VIENNA (Reuters) – Haunted by the specters of Iran and North Korea and divided along rich and poor lines, members of the nuclear Non-Proliferation Treaty gather on Monday to mull ways of preventing the pact from unraveling.

With memories strong of deadlock at the last NPT Review Conference in 2005, 188 nations will hold a Preparatory Committee session in Vienna to May 11 to help pave the way to the next full conference in 2010.

The NPT binds members without nuclear bombs not to acquire them via diversions of peaceful nuclear energy know-how.
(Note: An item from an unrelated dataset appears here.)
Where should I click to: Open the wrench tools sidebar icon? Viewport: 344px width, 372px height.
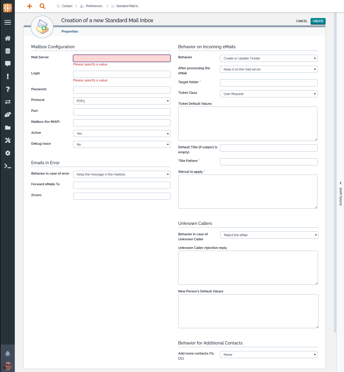tap(8, 140)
It also commits the original five nuclear weapons powers from the post-World War Two era to phase out their arsenals.

But North Korea’s nuclear test in 2006 after bolting the NPT and Iran’s bid to enrich uranium in defiance of U.N. resolutions demanding that it stop due to fears of a covert quest for bombs have put the treaty under unprecedented strain, analysts say.

It has also long ailed from the perception of nuclear “have nots” that nuclear “haves” have blocked access to atomic energy for development, while stalling on disarmament obligations.

“As a consequence of how the Bush administration responded to the terrorist attacks of 9/11… nuclear weapons are being revalued as instruments of political power projection and military coercion,” said Rebecca Johnson, head of the Acronym Institute, which tracks the NPT’s performance.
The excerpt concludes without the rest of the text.